Ozan Ömer Kadüker’in haberine nazaran, çalışma kümesinin açıklamasını yapan Dr. Tomris Cesuroğlu, “Türkiye, OECD ülkeleri ortasında ilkokulları en uzun mühlet kapatan ülke olmuştur. Daha fazla kaybı engellemek için Ramazan Bayramı sonrasında öteki yerler açılmadan evvel birinci olarak okul öncesi eğitim kurumları, ilkokullar, köy ve belde okulları ve özel eğitim merkezleri açılmalıdır” tabirlerini kullandı.

Cesuroğlu, uzaktan eğitimin yarattığı ziyanları şu formda sıraladı: Eğitimden uzak kalmak çocuklarda bilişsel gelişimi aksatmaktadır. Yaş ne kadar küçükse bu tesir o kadar fazla olmaktadır. Uzaktan eğitim muvaffakiyetle yapılsa dahi, erken yaşlarda uzaktan eğitim örgün eğitimin yerine geçemez.

Uzaktan eğitime farklı kaynaklara nazaran öğrencilerin yüzde 12 ile yüzde 32’sinin erişimi yoktur. Yani 2 ile 6 milyon çocuk ve genç bir yıldır eğitimden kopmuştur. Meskende kalmanın çocuklar için ağır ihmal, istismar, artan açlık, personel olarak çalıştırılma, erken yaşta evlendirilme, örgün eğitimden büsbütün kopma üzere sonuçları oluşmaktadır.

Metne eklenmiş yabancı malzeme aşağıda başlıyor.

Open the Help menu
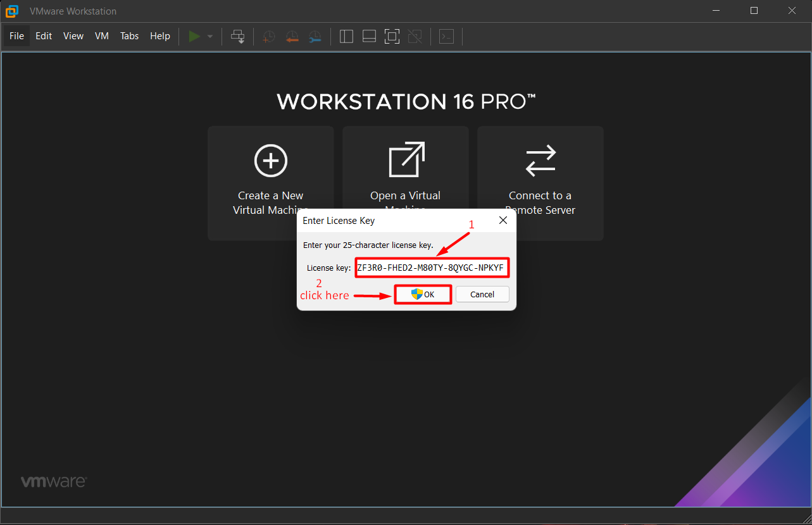812x525 pixels. pyautogui.click(x=160, y=36)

ONLARA DA MUAFİYET SAĞLANACAK
Öte yandan Türk Eczacıları Birliği (TEB) Lideri Erdoğan Çolak, İçişleri Bakanı Süleyman Soylu ile görüştü. Görüşmede, göçmenlerin ilaç alımlarında yaşanan aksaklıkların giderilmesi için Göç İdarisi ile yapılan protokolde revizyona gidilmesi, eczane teknisyenleri, eczacı odası çalışanları ve TEB çalışanlarının kısıtlamalardan muaf tutulması üzere hususlar ele alındı.

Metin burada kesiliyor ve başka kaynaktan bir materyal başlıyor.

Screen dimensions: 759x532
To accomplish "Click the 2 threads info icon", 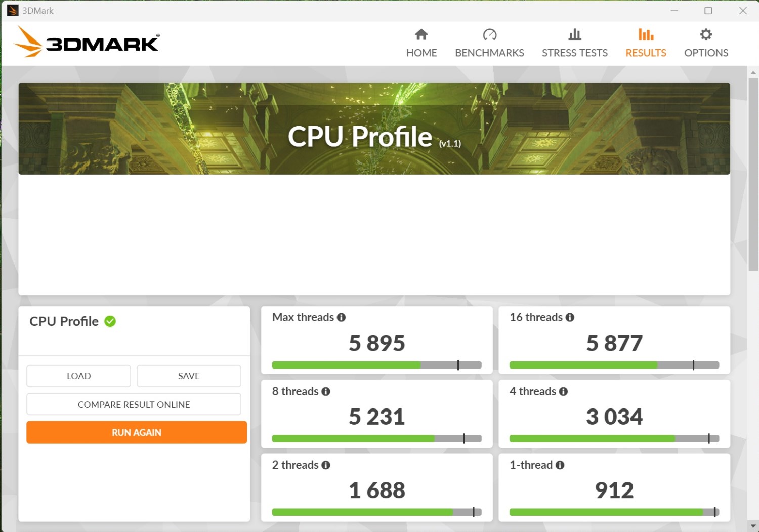I will 326,465.
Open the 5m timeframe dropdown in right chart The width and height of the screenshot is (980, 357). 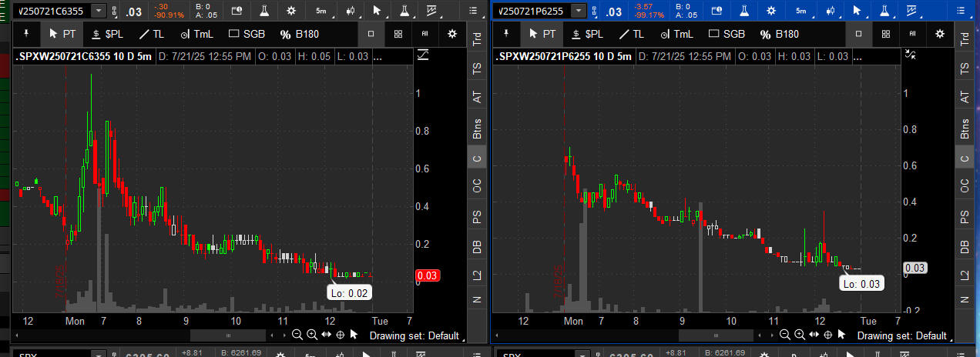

Aykut Yılmaz’ın haberine nazaran, Çolak başkanlığındaki, 2. Lider Oğuz Ekincioğlu ve Genel Sekreter Arman Üney’in yer aldığı TEB heyeti, İçişleri Bakanı Soylu’yu makamında ziyaret etti.

Görüşmede, ülke genelinde uygulanan tam kapanma önlemleri kapsamında, eczane teknisyenlerinin eczanelere, eczacı odaları ve birlik çalışanlarının da oda ve birliklere gidiş gelişi için kısıtlamalardan muaf tutulması talebi öncelikli olarak değerlendirildi.

Edinilen bilgiye nazaran, zahmetin yaşanmaması için İçişleri Bakanlığı Bilgi Süreç sistemiyle, TEB Eczacı Bilgi Sistemi’nin (EBS) entegrasyonu sağlanacak. Bu sayede, EBS’de kayıtlı olan eczane teknisyenlerinin, eczacı odası çalışanlarının ve TEB çalışanlarının; muafiyetle ilgili bir kısıtlamayla müsabakadan e-devlet üzerinden vazife dokümanı düzenleyebilmesi sağlanacak.

Görüşmeye dair Milliyet’e konuşan TEB Lideri Çolak, “Böylesi ağır bir devirde bakanımız bizlere vakit ayırdı ve TEB olarak önemsediğimiz iki mevzuyu kendilerine aktarma bahtı bulduk.

Bunlardan birisi Göç Yönetimi Protokolü’nün revizyonu oldu. Göçmenlerin ilaç alımlarında yaşanan aksaklıkların giderilmesi ismine bu revizyonu önemsiyoruz.

Bir başka mevzu ise, kısıtlamalarda meslektaşlarımızın kimliklerinin ve eczane çalışanlarımızın misyon dokümanlarının muafiyet için kâfi sayılmasına ilişkindi. Öncesinde müsaade evrakları sisteme kayıtlı değildi” bilgisini verdi.